The tag part of the address, so that the CPU can ensure that the block in the cache is the same one the program requests.
A single validity bit, indicating whether the line is in use. I bet you could use a reserved tag address instead.
The block data itself.

5.3 Virtual memory

Each process thinks it has 64 bits of free memory! The fools! In reality, memory is split into pages (4KiB by default?), and the Memory Management Unit/MMU maintains a "page table" for each process. On the left side of the table are Virtual Page Numbers, and on the right side are Physical Page Numbers. The table also contains, for example, permissions (read/write/execute) and information about pages that are swapped out to disk.

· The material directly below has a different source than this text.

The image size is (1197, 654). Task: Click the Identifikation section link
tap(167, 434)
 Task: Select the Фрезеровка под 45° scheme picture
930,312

The MSBs of the virtual address refer to the page number, and the LSBs refer to the page offset.

Although page tables are stored in memory, VPN-to-PPN translation is performed by hardware in the MMU. When the MMU encounters a VPN that is not mapped to a PPN, eg it's swapped out, then it triggers a fault and jumps to a handler in the kernel which loads the page into physical memory, updates the page table, then restarts the failed instruction, at which point the MMU does a normal lookup. The kernel can see and modify page tables; it's just memory!

Header bytes count as internal fragmentation for purposes of the exam. So, if you have an 8-byte header on each page, then all pages have at least 8 bytes of internal fragmentation.

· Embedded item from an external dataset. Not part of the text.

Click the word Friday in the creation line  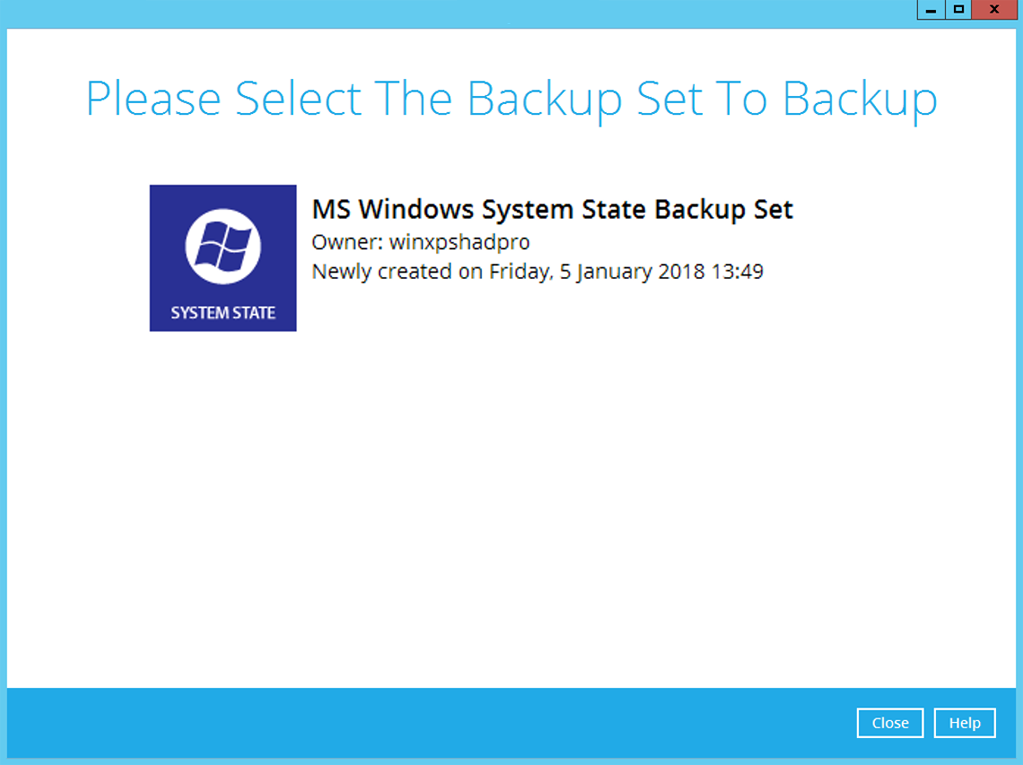coord(517,271)
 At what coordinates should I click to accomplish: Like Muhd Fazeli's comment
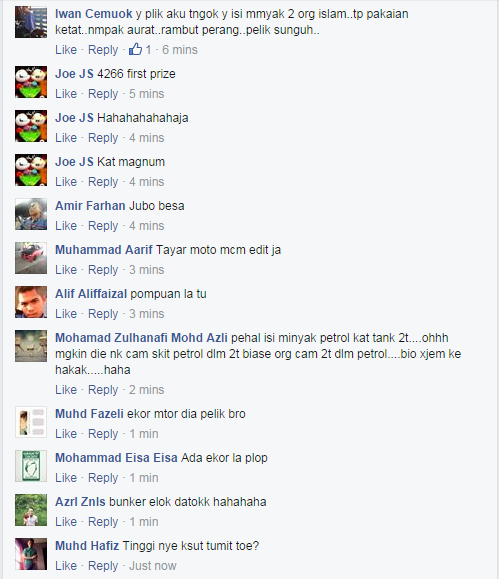66,434
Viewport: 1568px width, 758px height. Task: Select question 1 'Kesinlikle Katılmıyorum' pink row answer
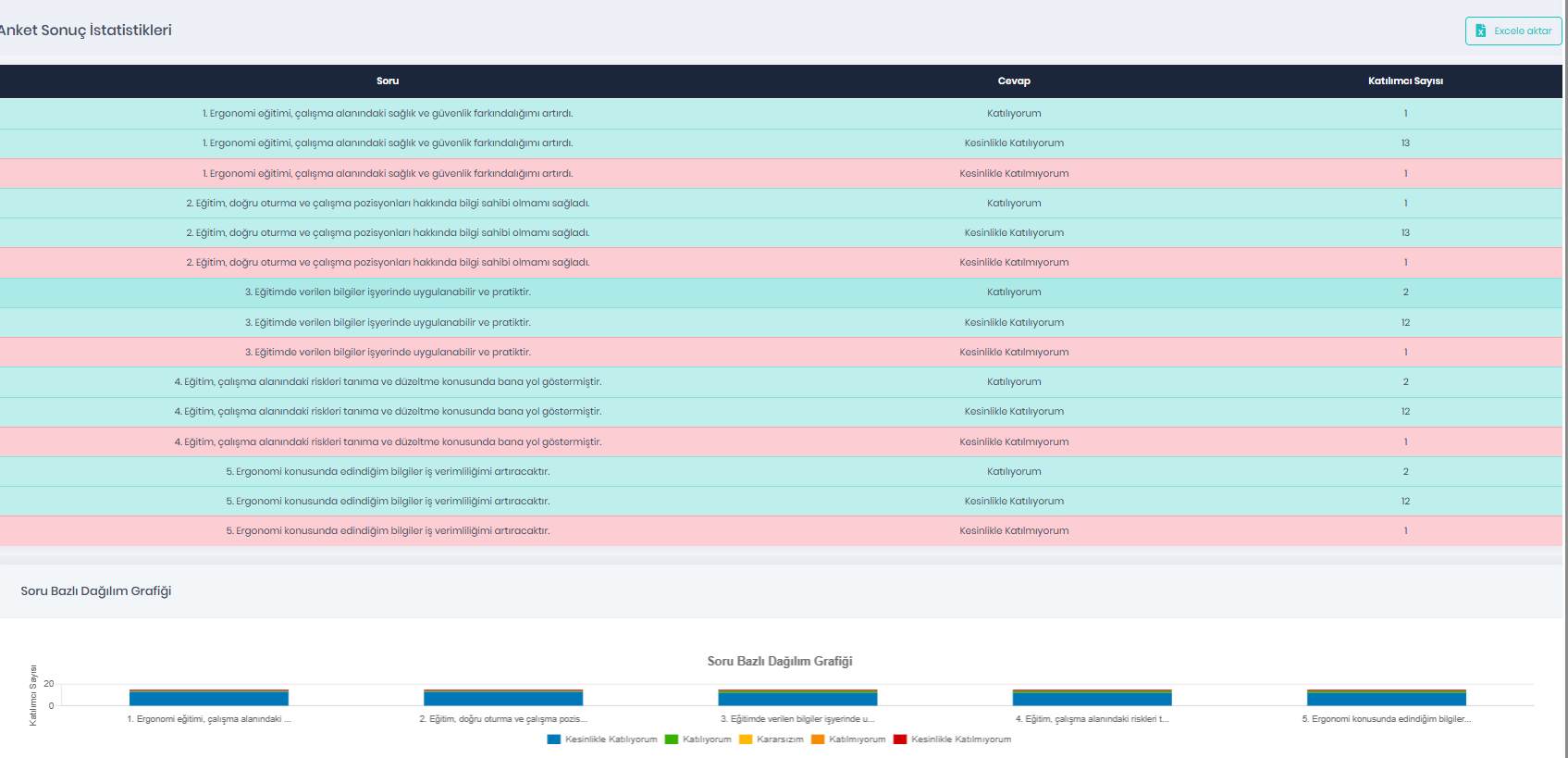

5.3.1 Hierarchical Page Tables

If the process can theoretically access any element in its virtual memory, there needs to be a page table entry for every virtual page number. But that's a lot. If you have 4 KiB pages and a 64-bit address space, then that's…2⁶⁴ B/(4KiB) = 2⁵² entries! And you need a page table for each process, so this is clearly infeasible. The solution is a hierarchical page table; a modern x86 system will have 4 levels. Rather than being broken up into simply a page number and offset, addresses are broken up into 4 different page numbers and then a offset. Furthermore, the page tables are themselves stored as pages in memory, so they can be easily allocated and deallocated. There will be a greater number of tables at the inner levels than the outer ones. When a new VPN-PPN mapping is created, new page tables may need to be created.

Hierarchical Page Tables are how page tables can be sparse; because each outer table keeps track of whether each next inner table exists in some management bits.

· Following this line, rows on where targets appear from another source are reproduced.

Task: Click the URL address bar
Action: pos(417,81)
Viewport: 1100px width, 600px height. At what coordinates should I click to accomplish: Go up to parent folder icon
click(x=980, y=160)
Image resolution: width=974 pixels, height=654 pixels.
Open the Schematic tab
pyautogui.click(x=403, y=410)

5.3.2 Translation Lookaside Buffer

A cache for the page table. Each entry is about the same as a page table entry, but it is much like a CPU memory cache in that it has associativity and is a lot smaller than the page table. There's also only one level, so it avoids multiple memory lookups.

Just like with memory caches, the TLB splits up the virtual page number into tag bits and offset bits, based on the size of the TLB.

5.4 Allocators

5.4.1 Free List

Implicit Free List: Each block of memory (allocated or unallocated) stores its size in a header at the beginning of a block. To find an available block, you have to iterate through the blocks.
Explicit Free List: Each free block has a pointer to the next free block.

5.4.2 Strategies

First Fit: Look for the first block in memory that's at least as large as the requested size.
Next Fit: Look for the next block in memory, after the block that was most recently allocated, that's at least as large as the requested size.
Best Fit: Find the available block that is closest to the requested size.

5.4.3 Headers and Footers

Each allocated or free chunk of memory starts with a header and ends with a footer. Both header and footer contain the size of the chunk and whether it is free. "Boundary Tags" is the collective term for header and footer.